Alla fine di ogni lettura, possiamo far seguire, come nella prassi delle Lectio Divina, la meditazione e la preghiera. Meditare, etimologicamente significa infatti studiare. Un esercizio che ha molto a che fare con il nostro studio della Grammatica. Meditare nel senso di “ripetere gustando le parole”. 
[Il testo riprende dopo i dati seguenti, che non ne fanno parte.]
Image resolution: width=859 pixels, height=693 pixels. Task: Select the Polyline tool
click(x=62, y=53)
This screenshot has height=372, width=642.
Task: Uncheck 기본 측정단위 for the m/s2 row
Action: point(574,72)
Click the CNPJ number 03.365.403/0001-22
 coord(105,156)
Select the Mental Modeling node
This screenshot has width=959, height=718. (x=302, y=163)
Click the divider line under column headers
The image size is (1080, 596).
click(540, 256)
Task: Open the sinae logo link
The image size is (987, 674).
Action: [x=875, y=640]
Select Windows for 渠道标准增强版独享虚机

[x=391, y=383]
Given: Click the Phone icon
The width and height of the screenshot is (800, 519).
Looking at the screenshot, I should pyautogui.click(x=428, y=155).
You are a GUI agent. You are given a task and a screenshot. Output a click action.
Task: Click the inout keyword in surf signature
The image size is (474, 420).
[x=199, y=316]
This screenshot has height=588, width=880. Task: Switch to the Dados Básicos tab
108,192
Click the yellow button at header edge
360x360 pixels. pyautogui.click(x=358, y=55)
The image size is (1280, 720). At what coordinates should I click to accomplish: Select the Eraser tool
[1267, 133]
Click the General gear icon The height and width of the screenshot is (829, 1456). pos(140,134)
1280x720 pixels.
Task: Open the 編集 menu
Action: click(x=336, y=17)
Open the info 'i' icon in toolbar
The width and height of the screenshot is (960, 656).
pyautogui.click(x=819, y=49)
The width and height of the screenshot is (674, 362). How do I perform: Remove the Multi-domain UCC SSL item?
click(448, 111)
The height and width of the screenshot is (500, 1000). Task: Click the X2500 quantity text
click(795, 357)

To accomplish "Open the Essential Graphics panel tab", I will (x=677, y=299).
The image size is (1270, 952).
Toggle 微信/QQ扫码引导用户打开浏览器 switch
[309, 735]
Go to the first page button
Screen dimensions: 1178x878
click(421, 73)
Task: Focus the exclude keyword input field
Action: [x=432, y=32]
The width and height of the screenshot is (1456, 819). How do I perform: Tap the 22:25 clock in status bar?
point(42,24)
Il consiglio è quello, doma la lettura, di tornare e fermarsi su un solo versetto, quello che più ci colpisce, ci incuriosisce o anche ci tormenta per la sua evidente assurdità, e provare a compulsare i verbi che vi troviamo. Secondo il metodo già visto, De arte inveniendi radicem sive primitivum  cujusque Divisionis Hebraicae, cerchiamo per ogni verbo il suo radicale trilittero e proviamo, con l’aiuto dell'analisi grammaticale e la concordanza offerta da  BibleHub, di capire aspetto e forma,  di recuperare le ricorrenze più significative in tutta la Torah, e di risalire al significato etimologico. Il dizionario ci sorprenderà e ci aprirà un mondo di significati nuovi che avremmo mai immaginato.

Per oggi abbiamo messo abbastanza carne sul fuoco, sarà questa la nostra “Giovenca rossa” da offrire?